On his arrival in the United States, he settled on a farm in New York, and ran a small business. Upon the outbreak of the Civil War he organized the 8th New York Volunteer Infantry Regiment, of which he became colonel. He was noted for his coverage of the retreat at Bull Run and for his performance in western Virginia at the Battle of Cross Keys. For his gallantry at Bull Run he was raised to the rank of brigadier general of volunteers.

But after Cross Keys a series of deficiencies plagued his command, the main accusation being carelessness with respect to supplies. There were also allegations of financial irregularities. In a letter to the Illinois Staatszeitung, Gustav Struve defended Blenker on this score, i.e. with regard to a charge that he got $100 a month from each of the sutlers he had licensed to service his troops.
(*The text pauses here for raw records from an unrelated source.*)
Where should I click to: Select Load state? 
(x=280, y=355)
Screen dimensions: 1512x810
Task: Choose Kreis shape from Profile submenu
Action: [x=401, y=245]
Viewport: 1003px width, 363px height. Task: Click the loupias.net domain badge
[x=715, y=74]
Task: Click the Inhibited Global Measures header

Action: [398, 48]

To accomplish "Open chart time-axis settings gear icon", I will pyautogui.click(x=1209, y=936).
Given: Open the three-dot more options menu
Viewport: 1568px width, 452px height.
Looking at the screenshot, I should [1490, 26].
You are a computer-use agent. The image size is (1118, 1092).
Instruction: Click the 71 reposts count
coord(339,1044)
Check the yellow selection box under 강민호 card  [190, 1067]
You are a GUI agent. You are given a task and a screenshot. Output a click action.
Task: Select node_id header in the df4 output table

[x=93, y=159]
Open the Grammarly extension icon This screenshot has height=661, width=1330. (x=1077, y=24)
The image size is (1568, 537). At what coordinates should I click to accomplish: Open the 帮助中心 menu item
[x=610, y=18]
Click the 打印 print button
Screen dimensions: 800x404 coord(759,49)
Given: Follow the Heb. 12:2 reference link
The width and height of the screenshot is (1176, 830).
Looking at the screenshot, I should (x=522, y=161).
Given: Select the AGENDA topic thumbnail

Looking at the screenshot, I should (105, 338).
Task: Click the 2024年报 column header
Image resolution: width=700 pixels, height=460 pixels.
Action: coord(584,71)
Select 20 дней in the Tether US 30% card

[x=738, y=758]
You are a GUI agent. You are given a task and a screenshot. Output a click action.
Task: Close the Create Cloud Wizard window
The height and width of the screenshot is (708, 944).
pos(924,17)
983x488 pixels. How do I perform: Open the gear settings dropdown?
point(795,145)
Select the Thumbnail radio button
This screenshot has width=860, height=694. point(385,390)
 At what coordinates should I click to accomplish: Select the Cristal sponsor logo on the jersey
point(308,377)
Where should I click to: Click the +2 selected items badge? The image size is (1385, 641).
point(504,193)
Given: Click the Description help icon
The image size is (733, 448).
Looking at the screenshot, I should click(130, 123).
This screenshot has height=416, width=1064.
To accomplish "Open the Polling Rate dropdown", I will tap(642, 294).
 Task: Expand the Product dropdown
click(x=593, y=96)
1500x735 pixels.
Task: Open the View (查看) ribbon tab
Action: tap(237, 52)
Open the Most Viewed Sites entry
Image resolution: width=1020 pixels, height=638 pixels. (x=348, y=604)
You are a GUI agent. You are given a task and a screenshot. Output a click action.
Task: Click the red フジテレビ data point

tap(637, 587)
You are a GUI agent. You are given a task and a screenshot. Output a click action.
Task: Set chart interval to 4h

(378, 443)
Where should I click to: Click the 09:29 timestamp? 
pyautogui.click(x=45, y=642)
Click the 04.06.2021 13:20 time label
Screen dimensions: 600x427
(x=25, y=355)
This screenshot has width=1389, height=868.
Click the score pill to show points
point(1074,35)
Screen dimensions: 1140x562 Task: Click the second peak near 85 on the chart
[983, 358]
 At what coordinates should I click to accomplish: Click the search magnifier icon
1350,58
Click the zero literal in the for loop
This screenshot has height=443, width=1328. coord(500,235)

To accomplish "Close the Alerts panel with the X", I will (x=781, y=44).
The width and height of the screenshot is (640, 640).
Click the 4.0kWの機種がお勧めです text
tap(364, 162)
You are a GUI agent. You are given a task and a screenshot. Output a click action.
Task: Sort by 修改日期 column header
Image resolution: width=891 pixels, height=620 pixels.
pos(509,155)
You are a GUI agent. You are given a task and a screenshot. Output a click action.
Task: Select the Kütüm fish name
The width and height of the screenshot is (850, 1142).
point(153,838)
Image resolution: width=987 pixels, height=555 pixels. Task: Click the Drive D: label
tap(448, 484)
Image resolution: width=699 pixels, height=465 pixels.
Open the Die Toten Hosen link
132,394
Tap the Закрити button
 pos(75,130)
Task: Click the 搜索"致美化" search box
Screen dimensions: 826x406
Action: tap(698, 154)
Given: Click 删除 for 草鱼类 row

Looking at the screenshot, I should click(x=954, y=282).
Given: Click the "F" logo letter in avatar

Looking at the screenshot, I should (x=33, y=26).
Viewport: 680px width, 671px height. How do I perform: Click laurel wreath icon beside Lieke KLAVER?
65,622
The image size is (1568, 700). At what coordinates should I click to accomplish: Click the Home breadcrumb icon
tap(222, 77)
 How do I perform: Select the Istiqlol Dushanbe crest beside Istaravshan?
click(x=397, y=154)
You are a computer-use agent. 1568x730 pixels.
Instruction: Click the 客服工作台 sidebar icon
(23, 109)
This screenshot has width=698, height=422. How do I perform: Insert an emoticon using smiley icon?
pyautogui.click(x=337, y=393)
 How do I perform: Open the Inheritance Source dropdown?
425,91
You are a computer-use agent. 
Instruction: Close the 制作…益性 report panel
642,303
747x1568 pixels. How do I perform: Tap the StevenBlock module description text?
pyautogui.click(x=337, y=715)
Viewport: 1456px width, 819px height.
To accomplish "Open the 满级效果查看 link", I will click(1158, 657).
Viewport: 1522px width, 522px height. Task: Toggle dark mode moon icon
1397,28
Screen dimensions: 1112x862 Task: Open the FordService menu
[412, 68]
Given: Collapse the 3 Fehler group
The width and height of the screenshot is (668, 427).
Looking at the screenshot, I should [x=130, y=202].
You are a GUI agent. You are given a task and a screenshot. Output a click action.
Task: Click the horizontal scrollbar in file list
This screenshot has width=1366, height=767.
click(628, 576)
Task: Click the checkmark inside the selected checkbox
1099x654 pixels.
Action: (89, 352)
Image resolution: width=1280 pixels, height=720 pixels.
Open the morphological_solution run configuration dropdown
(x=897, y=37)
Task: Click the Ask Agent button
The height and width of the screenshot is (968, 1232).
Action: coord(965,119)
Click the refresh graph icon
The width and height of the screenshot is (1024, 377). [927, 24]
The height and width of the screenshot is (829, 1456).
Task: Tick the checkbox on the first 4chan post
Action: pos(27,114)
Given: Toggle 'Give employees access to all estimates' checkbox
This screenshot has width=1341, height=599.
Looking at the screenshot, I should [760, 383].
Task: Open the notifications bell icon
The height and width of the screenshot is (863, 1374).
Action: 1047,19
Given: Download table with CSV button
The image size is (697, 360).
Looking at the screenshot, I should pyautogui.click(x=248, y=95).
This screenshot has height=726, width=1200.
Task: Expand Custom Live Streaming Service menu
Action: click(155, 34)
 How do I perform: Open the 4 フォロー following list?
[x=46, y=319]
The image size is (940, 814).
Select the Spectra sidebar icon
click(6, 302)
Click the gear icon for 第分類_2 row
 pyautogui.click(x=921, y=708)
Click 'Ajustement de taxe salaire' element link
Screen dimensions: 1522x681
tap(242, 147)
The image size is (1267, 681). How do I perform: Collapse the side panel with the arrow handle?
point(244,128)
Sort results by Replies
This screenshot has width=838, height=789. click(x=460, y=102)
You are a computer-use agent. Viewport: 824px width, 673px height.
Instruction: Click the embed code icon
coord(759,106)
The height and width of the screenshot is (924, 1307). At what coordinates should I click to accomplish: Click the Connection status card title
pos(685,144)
But the charges persisted. Stories appeared in the German-language press and the New York Tribune accusing Blenker's troops of looting the countryside of edibles and theft of items of no military worth. Blenker was defended by the New Yorker Criminal Zeitung und Belletristisches Journal, and some editors suggested that Carl Schurz was planning to
supersede Blenker.

Blenker had a love of pomp. When McClellan became general of the Army of the Potomac, Blenker led a procession to his headquarters. Yet there were credible testimonials to his organizational ability, and no one questioned his courage. However, his command became notable for the quantities of foreign nobility in its ranks, the climax coming when Prince Felix Salm-Salm joined his ranks, an affront to republicans like Karl Heinzen and Struve. Struve, also a member of Blenker's corps, resigned, and Heinzen broadcast protests in his newspaper, the Pionier.

The allegations reached the War Department, and when his appointment as a general reached the Senate for confirmation several senators repeated them: questionable finances, command hierarchies and distinctions more appropriate to Europe than to the United States, exploitation of his troops through the sutlers. Alexander Schimmelfennig, a fellow officer, referred to him as a "bum," and there was much controversy between supporters of Schurz, Blenker and Franz Sigel. Blenker was ultimately confirmed as a general, but his career was ruined.

Soon he was superseded by Sigel. He was mustered out of service March 31, 1863, and died in October of injuries sustained while with his command at Warrenton, Virginia, leaving behind his wife, son and three daughters in dire circumstances. Blenker died in poverty and there was no proof he profited from the sutlers' trade. Some members of his staff were convicted for financial irregularities however. McClellan continued to esteem him as an officer.